Painter P. Sreekumar believes that his art belongs to public places than to the elite confines of art galleries.
More than his art, he wants the issues that he tries to highlight through his works to reach more people and stir discussions.
He seems to have achieved some success in that, going by the number of people who stopped in the middle of their busy strides on Sunday in front of the Public Library here, to take a closer look at the canvas and to interact with him on the ideas behind the colours.
Sitting under the wide canopy of trees in front of the library through the day, Sreekumar completed a painting in protest against the recent instances of atrocities against women, especially the gang rape in Delhi.
On two canvases stitched together were depicted a group of girls with fear writ large on their face, as vultures with human faces fly down from a blood red sky.
Behind the girls are hands with spears and sticks, waiting to attack the vultures.
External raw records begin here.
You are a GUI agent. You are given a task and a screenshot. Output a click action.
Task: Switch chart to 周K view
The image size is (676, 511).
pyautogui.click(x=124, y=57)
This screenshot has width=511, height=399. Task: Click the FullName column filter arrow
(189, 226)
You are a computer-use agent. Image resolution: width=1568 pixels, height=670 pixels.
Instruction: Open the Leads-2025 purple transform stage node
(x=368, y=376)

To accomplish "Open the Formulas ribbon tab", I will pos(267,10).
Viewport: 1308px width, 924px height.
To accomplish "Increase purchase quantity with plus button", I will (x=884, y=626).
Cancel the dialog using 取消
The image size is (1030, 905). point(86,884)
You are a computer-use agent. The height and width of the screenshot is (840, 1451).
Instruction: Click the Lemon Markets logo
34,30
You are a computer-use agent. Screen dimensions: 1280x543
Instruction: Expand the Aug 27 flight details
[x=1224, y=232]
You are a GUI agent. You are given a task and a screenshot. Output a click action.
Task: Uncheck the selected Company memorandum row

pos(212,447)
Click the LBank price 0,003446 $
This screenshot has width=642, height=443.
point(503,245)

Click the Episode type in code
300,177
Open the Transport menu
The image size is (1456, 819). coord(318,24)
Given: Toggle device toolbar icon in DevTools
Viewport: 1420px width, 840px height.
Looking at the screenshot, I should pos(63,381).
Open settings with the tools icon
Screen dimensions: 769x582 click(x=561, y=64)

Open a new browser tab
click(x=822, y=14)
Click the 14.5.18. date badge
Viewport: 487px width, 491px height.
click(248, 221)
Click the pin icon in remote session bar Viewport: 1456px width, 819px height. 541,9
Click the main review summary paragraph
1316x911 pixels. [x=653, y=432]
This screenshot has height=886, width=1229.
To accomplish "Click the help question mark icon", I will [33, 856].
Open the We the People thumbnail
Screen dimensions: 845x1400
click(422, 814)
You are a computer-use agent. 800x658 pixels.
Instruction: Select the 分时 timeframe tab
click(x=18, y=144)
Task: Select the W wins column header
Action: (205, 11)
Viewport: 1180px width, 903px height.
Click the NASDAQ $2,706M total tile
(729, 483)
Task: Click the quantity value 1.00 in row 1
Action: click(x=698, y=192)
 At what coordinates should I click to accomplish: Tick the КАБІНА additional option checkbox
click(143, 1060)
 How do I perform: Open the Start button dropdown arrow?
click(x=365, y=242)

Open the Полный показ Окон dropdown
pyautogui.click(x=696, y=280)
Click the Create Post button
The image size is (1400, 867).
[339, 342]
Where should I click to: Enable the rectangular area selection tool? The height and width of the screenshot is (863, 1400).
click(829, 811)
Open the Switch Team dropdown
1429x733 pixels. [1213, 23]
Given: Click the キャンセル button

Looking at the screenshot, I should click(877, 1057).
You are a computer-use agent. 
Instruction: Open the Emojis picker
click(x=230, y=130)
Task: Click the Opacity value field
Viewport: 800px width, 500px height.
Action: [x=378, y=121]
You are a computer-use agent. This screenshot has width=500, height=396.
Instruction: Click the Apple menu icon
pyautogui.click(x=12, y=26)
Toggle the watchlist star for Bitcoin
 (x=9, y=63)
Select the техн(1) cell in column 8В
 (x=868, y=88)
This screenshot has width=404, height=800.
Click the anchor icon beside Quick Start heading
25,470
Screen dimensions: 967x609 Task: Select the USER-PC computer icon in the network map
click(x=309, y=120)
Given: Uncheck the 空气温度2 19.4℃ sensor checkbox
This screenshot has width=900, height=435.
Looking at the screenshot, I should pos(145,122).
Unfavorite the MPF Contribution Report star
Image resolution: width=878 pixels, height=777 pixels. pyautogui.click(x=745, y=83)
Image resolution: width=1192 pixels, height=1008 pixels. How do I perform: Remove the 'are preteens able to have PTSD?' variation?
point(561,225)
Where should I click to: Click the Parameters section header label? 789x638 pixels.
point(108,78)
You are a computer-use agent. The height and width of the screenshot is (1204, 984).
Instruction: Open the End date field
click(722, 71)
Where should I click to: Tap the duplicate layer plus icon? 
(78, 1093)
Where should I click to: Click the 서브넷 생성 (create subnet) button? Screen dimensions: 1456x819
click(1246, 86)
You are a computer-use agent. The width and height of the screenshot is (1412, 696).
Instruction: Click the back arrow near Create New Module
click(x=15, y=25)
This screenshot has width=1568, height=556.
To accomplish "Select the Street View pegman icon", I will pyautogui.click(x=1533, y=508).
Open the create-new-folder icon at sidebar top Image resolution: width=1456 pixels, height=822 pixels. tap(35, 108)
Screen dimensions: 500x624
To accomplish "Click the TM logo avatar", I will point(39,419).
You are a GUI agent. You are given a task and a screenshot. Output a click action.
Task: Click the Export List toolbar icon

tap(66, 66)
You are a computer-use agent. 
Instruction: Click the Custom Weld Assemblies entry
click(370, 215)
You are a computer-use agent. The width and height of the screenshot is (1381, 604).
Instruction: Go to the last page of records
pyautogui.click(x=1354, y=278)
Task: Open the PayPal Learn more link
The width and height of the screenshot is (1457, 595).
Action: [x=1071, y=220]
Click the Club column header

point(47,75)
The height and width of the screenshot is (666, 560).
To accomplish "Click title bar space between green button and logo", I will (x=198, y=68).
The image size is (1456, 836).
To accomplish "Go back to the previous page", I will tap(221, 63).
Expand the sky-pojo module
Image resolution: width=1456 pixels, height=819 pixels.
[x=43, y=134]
In front of them are two protective hands belonging to an unidentified entity.
Not a least bit of abstraction there. But then, it seems to be a conscious decision.
“I want this message to be accessible to the maximum number of people. Abstraction is of value in the art fraternity, but not when you want to make an impact in the public on an issue,” says Sreekumar.
He says that the work is as much a commentary on the unsafe environment that women has to face in the country as it is about the prevailing situation in which every man is viewed with suspicion.
“We are moving towards a situation where a father has to think twice about hugging his daughter, lest the people around them mistake it for something other than parental love. This atmosphere has to change,” he says.
But this is not the first time that he is shedding light on women’s issues.
A series of paintings titled ‘She,’ which he started in 2008, is an ongoing project on women’s freedom and empowerment.
He now plans to tour the length and breadth of Kerala and conduct such public painting initiatives to raise these issues.
P. Sreekumar stays away from abstractions to make realistic statements and take his art to the maximum number of people.